======== Document text ========

Johnny Pesky & Maureen Mullen

When they bombed Pearl Harbor, it left a bad taste for a lot of people. In fact, I was coming out of church, coming up on Overton Street. It came on the radio that the Japanese had bombed Pearl Harbor. Now where in the hell was Pearl Harbor? I didn't know. I knew it was somewhere in the Pacific. But I was in Oregon. I was just starting to play ball for the Red Sox.

We had a black family in my neighborhood, the Bells. I went to school with Billy Bell. We were confirmed together. He was a great guy. He went to the University of Oregon and was on ROTC. He went into the air force and became an officer. He had medals all over his chest. But he had a tough time of it when he was in the service down South. When we were kids, he used to come by my house. We'd play together. My mother would bake bread. We'd have some of her bread. "Beeely," she'd call him, with her accent. "Beeely, sit down and have some bread." Turns out that bread saved his life. During the war he was flying over Germany and got shot down. He landed in a field and three guys come to get him. I think they were farmers, not soldiers. So, he doesn't know what to do. So, he says to them, "Daime kruva," which means "Give me bread" in Croatian. He learned that from my mother. "Daime kruva." Those German guys must have been thinking, "We have a black Slav on our hands." Well, he survived. He got to the underground. I think he flew a few more missions. But he made it home safe.

Johnny Pesky
Johnny Pesky at work at Fenway Park sometime in the 1940s.

And now we have Japanese players, black players, Latin guys. Everyone's playing for the same team. It's better now. Yes, it's better now.

October 28, 2007 – World Series Game 4 – Red Sox fans don't have to wait 86 years this time to celebrate a World Series championship, as the Sox beat the Rockies, 4-3, sweeping their way to victory in World Series Game 4 in Denver.

======== Recorded information ========

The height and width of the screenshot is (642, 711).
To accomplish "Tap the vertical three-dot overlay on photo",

========
======== Recorded information ========

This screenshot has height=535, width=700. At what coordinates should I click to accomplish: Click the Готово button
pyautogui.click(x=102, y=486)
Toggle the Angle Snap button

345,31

========
======== Recorded information ========

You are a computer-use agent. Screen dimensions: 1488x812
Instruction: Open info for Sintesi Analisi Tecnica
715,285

========

Exercise instructions:
1 - In the Johnny Pesky text, what did Billy Bell say to the three men after he was shot down over Germany, and what does it mean?
2 - Write out the part of the Johnny Pesky text between "Johnny Pesky &" and "the Red Sox.", inclusive.
3 - Write what comes next in the Johnny Pesky text, picking up after its final sentence.

Results for the exercise:
1 - He said "Daime kruva," which means "Give me bread" in Croatian.

2 -
Johnny Pesky & Maureen Mullen

When they bombed Pearl Harbor, it left a bad taste for a lot of people. In fact, I was coming out of church, coming up on Overton Street. It came on the radio that the Japanese had bombed Pearl Harbor. Now where in the hell was Pearl Harbor? I didn't know. I knew it was somewhere in the Pacific. But I was in Oregon. I was just starting to play ball for the Red Sox.

3 -
Twenty-three-year-old Jon Lester, just a year removed from a cancer diagnosis and in his only postseason start, picks up the Series-clinching win, going 5.2 shutout innings, allowing three hits and three walks, striking out three. Delcarmen, Timlin, and Okajima bridge the innings until lights-out closer Jonathan Papelbon enters with one out in the eighth.

Papelbon went 1.2 hitless and scoreless innings, striking out one -- Seth Smith swinging on a blazing 95 mph fastball -- to end the game, giving the Red Sox their seventh World Series championship and igniting a raucous celebration (minus Pap's Irish step dance) on the Coors Field lawn

Papelbon has three saves in the Series. He is 1-0 in the postseason, with four saves. In 10.2 innings over seven appearances, Papelbon allowed five hits and four walks, striking out seven. He did not allow a run in the postseason.

Mike Lowell, the World Series MVP, was 2-for-4 with two runs scored and one RBI in the deciding game; he hit .400 (6-for-15) in the Series with three doubles, a home run, six runs scored, and four RBIs. He had a .353 mark in the postseason, with seven doubles, two home runs, 10 runs scored, 15 RBIs, and slugging .608 with a .410 OBP.

Ellsbury continues his hot streak in the lead-off spot, going 2-for-4 with a run scored. He leads off the game with a double, moves to third on a ground-out by Pedroia, and scores on a David Ortiz (1-for-3, 1 RBI) single. The Sox add single runs in the fifth as Lowell scores on a Jason Varitek (2-for-4, 1 RBI) single and adds a solo homer in the seventh.

Brad Hawpe got the Rockies on the board in the bottom of the eighth with a solo home run off Delcarmen. Then, in his only World Series at-bat, pinch hitter Bobby Kielty takes the first pitch he sees and deposits it into the left-field bleachers in the eighth for what would prove to be the winning margin. Down 4-1 in the bottom of the eighth, Garret Atkins's two-run home run cuts the Sox lead to 4-3 – the final score.

Sweeping the Series for the second time in four years, Red Sox manager Terry Francona has never lost a World Series game.

Johnny did not make the trip to Denver, as he did in 2004 to St. Louis, preferring instead to stay at home -- the home Ruthie Pesky designed when she found the plans in a magazine many years ago – and watch the games on TV with his son David, David's wife Alison, and his friend Tim.